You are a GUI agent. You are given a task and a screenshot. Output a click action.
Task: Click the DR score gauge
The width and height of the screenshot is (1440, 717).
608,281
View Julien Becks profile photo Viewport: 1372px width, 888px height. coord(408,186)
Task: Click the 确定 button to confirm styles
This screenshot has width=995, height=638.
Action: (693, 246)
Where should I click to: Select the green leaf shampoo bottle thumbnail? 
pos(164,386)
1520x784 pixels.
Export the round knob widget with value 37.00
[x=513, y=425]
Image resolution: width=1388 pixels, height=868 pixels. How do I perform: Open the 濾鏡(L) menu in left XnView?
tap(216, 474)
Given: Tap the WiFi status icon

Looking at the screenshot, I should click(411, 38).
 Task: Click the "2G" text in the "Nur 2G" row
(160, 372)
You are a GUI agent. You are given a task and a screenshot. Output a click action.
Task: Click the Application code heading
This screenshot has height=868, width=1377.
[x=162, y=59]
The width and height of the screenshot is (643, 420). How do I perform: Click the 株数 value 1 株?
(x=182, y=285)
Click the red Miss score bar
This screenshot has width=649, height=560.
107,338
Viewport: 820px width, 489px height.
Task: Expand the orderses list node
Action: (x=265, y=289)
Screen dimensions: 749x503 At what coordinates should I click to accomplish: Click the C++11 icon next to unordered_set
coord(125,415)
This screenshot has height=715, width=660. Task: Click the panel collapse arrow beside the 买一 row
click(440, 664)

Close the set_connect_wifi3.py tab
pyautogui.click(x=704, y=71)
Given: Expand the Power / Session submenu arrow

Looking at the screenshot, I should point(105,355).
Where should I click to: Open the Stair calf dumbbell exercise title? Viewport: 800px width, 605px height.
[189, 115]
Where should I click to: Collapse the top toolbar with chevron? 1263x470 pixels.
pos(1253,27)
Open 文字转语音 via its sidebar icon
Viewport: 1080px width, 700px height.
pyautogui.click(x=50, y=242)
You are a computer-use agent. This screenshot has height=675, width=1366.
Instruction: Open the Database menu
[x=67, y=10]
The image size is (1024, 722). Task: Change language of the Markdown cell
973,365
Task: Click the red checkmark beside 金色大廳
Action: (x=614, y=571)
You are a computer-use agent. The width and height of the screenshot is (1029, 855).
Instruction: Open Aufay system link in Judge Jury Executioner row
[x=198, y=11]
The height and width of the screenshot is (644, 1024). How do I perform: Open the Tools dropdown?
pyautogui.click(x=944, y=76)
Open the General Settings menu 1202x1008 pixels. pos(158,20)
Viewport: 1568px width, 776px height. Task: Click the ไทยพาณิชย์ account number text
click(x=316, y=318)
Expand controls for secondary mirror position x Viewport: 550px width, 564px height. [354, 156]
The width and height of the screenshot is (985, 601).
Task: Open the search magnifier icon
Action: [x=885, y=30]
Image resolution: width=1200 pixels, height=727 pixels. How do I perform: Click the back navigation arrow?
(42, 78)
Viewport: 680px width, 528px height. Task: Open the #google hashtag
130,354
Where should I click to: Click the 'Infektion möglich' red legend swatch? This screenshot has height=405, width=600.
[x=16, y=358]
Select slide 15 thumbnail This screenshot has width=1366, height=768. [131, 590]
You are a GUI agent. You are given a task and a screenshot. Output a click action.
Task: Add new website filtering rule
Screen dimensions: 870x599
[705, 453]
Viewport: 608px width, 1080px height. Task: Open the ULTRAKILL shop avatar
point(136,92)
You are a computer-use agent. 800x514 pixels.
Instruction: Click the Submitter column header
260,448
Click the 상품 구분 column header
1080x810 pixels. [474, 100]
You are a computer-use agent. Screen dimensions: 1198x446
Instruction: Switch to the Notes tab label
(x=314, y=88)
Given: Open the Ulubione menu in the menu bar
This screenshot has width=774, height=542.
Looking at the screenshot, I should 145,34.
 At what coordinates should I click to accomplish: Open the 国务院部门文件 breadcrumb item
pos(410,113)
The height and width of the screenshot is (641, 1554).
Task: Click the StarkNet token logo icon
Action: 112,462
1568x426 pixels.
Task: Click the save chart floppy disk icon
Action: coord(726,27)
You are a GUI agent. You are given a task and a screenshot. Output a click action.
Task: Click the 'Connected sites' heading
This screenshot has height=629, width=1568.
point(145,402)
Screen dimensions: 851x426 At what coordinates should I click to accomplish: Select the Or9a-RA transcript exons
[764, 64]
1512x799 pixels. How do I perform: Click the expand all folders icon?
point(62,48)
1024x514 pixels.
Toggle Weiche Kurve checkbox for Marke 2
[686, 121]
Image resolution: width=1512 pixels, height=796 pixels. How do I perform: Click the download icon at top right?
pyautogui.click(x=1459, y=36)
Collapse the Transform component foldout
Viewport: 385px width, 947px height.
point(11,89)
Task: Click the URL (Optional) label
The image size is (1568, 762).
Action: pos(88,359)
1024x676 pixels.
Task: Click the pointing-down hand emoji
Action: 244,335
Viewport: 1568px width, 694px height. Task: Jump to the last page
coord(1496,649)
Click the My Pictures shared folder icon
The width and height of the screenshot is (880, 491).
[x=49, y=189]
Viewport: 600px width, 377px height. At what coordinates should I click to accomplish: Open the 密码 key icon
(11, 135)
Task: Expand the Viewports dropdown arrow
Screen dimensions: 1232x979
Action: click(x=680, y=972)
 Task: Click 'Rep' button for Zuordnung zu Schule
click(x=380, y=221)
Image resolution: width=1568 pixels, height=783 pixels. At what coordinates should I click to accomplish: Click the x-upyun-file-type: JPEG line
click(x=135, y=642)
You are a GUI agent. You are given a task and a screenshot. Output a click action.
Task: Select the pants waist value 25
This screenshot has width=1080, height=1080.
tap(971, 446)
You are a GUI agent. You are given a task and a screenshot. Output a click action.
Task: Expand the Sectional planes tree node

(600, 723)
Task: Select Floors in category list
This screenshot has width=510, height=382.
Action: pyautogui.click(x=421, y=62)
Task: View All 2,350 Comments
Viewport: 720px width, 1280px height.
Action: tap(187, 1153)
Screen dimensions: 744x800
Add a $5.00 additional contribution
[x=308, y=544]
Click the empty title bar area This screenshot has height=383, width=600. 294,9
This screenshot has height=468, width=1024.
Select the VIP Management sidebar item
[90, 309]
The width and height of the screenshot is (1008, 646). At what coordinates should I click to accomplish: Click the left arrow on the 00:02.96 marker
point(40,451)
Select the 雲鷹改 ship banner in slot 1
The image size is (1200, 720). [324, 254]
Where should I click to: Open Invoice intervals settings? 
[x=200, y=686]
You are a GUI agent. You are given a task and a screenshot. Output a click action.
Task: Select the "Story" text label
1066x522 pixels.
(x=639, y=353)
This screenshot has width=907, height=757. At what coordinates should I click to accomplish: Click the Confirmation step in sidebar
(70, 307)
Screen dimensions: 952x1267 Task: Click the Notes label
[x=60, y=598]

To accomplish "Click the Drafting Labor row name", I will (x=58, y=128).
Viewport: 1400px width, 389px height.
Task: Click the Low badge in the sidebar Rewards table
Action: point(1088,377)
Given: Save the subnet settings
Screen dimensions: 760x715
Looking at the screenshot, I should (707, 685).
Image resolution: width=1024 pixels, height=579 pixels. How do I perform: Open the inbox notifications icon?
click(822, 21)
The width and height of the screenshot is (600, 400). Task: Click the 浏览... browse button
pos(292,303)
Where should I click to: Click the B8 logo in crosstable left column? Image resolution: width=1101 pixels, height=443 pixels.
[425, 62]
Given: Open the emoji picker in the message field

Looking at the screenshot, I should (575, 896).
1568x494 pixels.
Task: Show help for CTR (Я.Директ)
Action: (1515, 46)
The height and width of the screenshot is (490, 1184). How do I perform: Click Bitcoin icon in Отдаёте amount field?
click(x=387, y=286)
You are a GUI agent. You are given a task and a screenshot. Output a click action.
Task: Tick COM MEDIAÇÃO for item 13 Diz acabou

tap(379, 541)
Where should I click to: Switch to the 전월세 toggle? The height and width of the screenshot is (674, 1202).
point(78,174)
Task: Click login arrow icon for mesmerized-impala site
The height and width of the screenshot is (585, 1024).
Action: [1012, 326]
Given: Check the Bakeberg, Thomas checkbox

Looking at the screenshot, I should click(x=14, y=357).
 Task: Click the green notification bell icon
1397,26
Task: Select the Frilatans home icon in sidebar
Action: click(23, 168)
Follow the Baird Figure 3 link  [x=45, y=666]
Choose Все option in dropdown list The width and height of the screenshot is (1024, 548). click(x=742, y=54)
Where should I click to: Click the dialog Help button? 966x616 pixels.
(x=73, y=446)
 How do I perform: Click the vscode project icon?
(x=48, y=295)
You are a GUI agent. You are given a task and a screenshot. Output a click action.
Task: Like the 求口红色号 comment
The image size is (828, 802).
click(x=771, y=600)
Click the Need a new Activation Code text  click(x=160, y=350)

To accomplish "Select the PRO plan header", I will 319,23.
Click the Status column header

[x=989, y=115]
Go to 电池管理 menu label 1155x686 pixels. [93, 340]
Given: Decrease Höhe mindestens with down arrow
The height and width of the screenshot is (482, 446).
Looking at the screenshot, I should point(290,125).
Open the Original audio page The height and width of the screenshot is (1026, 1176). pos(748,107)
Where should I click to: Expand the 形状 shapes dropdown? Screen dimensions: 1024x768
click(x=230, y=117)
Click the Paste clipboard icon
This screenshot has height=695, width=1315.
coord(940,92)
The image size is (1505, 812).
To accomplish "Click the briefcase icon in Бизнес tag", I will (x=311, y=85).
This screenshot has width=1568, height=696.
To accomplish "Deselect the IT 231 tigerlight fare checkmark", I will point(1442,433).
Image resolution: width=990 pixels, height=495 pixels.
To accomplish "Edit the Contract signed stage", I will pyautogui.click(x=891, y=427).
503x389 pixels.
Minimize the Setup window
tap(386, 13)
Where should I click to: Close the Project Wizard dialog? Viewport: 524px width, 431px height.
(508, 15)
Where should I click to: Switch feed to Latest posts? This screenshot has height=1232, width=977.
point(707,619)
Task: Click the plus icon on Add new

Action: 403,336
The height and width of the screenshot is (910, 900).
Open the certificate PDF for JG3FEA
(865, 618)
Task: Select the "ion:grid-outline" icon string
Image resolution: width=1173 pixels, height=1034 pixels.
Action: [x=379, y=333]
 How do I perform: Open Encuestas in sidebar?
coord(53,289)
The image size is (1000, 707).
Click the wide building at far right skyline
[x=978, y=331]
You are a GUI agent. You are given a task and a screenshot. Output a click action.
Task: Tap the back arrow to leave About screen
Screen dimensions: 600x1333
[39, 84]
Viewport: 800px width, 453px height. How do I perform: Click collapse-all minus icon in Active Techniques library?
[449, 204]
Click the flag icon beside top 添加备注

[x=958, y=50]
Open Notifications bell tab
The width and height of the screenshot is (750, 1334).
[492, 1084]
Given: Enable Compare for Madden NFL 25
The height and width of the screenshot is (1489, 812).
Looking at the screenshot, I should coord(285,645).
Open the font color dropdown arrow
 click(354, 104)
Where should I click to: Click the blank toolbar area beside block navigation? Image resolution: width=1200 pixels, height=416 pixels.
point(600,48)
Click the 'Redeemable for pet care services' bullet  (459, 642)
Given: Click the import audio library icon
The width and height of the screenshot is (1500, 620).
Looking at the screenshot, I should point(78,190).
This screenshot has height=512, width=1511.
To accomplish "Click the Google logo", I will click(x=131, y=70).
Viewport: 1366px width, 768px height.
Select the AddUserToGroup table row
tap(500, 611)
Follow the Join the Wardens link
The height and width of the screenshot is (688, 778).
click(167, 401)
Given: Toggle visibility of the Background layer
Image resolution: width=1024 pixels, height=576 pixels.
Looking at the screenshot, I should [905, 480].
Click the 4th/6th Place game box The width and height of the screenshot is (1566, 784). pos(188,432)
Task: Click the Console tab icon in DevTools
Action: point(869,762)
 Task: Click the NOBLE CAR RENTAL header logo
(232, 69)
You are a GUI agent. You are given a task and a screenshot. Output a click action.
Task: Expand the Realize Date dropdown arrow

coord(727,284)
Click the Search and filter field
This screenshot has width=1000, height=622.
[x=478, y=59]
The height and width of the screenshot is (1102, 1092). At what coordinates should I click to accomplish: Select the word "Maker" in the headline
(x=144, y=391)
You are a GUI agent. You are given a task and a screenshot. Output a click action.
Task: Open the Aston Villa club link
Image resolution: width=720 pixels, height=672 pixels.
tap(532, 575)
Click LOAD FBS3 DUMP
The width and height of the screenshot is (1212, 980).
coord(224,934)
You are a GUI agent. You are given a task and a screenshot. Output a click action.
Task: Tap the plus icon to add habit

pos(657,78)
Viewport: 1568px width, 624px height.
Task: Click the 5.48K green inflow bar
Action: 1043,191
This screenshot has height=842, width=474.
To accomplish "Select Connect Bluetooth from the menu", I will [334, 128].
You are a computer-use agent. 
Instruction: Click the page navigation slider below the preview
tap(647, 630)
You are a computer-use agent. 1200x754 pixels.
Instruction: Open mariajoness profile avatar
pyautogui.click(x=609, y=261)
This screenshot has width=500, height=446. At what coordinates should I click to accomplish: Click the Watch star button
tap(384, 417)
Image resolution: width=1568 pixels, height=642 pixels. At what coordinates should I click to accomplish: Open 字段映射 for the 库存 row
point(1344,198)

= Try it =
In the entries above, restate word for word the lines between the one holding "Task: Click the DR score gauge" and the one holding "1520x784 pixels.", inclusive, and nothing besides.

= Exercise response =
Task: Click the DR score gauge
The width and height of the screenshot is (1440, 717).
608,281
View Julien Becks profile photo Viewport: 1372px width, 888px height. coord(408,186)
Task: Click the 确定 button to confirm styles
This screenshot has width=995, height=638.
Action: (693, 246)
Where should I click to: Select the green leaf shampoo bottle thumbnail? 
pos(164,386)
1520x784 pixels.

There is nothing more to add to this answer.